The office sector in particular, which never fully-recovered from the pandemic shock, has come under market stress. As part of general cost-cutting measures, many companies have not only frozen hiring (or laid off staff in some sectors) but also reduced their office footprint to lower fixed costs. With a higher share of the workforce working remotely, the vacancy rate of available office space has increased from 16.8% at the beginning of 2020 to 18.7% at the beginning of 2023. The net absorption is already negative (Figure 13), and office properties have lost value due to declining rental income; this trend is likely to continue.
Banks are most exposed to the recent valuation changes in CRE (Figure 14). Despite the painful lessons learnt from the fallout of the US subprime mortgage crisis (and the more stringent regulatory requirements associated with the Dodd-Frank Act), real-estate-related credit growth has far outstripped nominal GDP growth in the US. The outstanding stock of mortgage loans increased from USD3,480bn in mid-2011 to USD5,390bn at end-2022 (+55%), of which more than half is for CRE, which also accounts for the rapid expansion of real estate-related credit.
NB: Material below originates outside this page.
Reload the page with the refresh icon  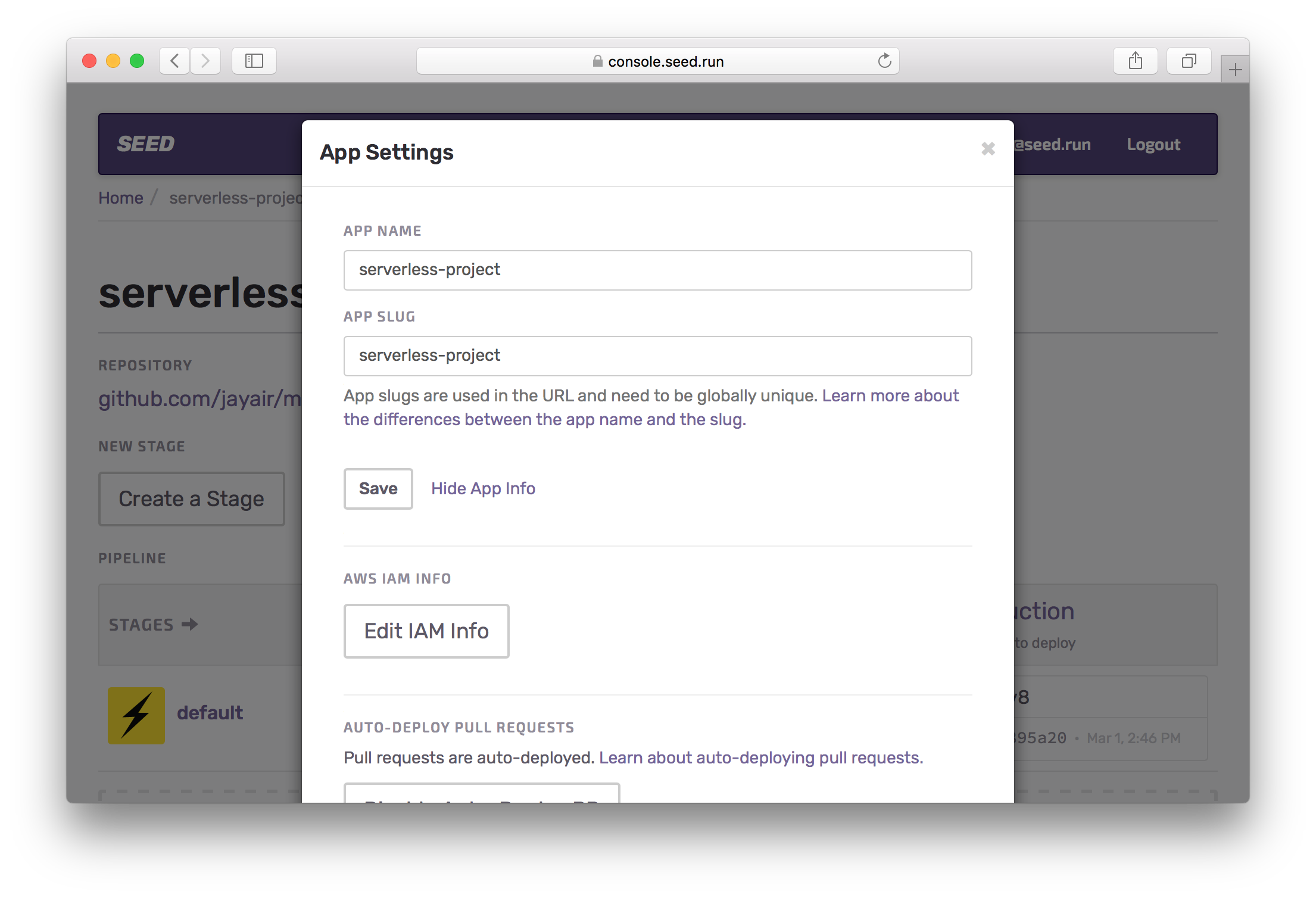pyautogui.click(x=884, y=61)
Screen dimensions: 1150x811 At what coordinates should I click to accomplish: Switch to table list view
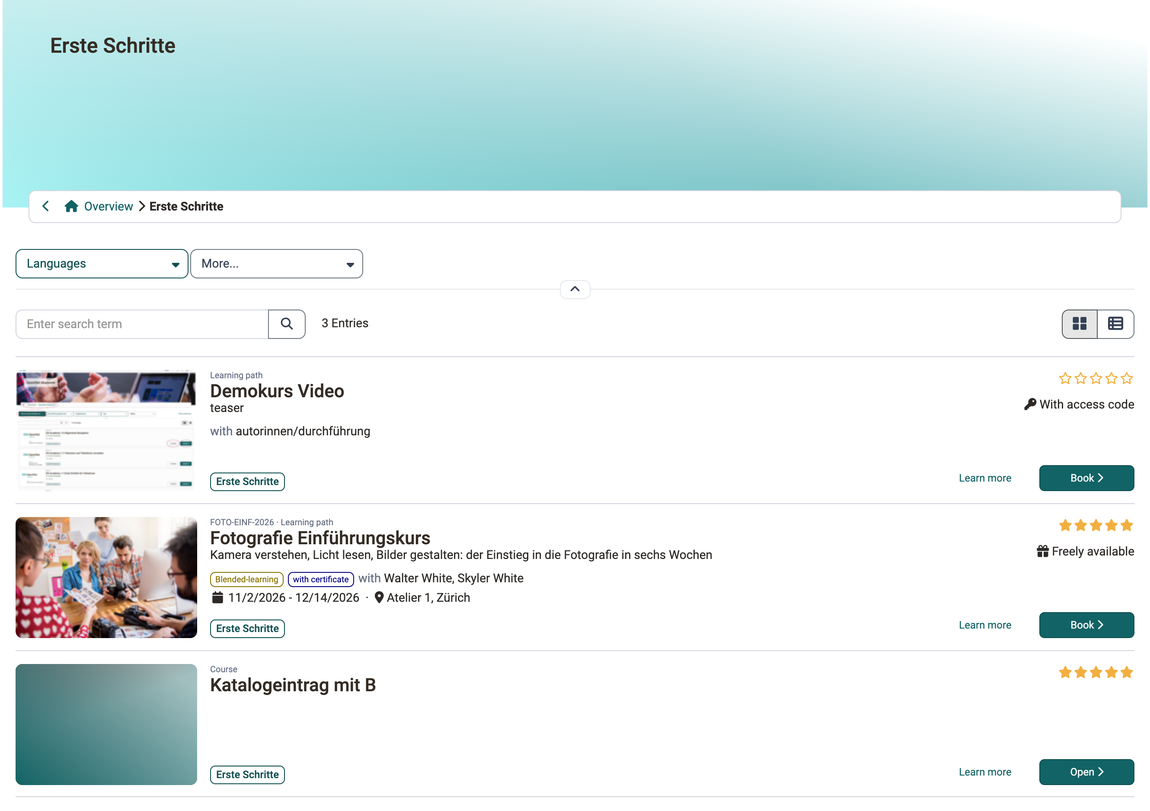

Going forward, we expect gradually rising pressures on CRE amid tighter financing conditions and still high economic uncertainty. So far, the low liquidity of some CRE assets has delayed – but not prevented – a deeper correction. More CRE loans are likely to become impaired but this process is bound to be gradual due to the longer duration and bank incentives to delay loss recognition by ever-greening loans. While CRE loan impairments stand at pre-pandemic lows, the asset quality is likely to deteriorate if the US economy slips into recession during the second half of the year (based on our recent growth forecast); however, the rise of default rates will depend on the severity of the economic downturn and vary across CRE segments.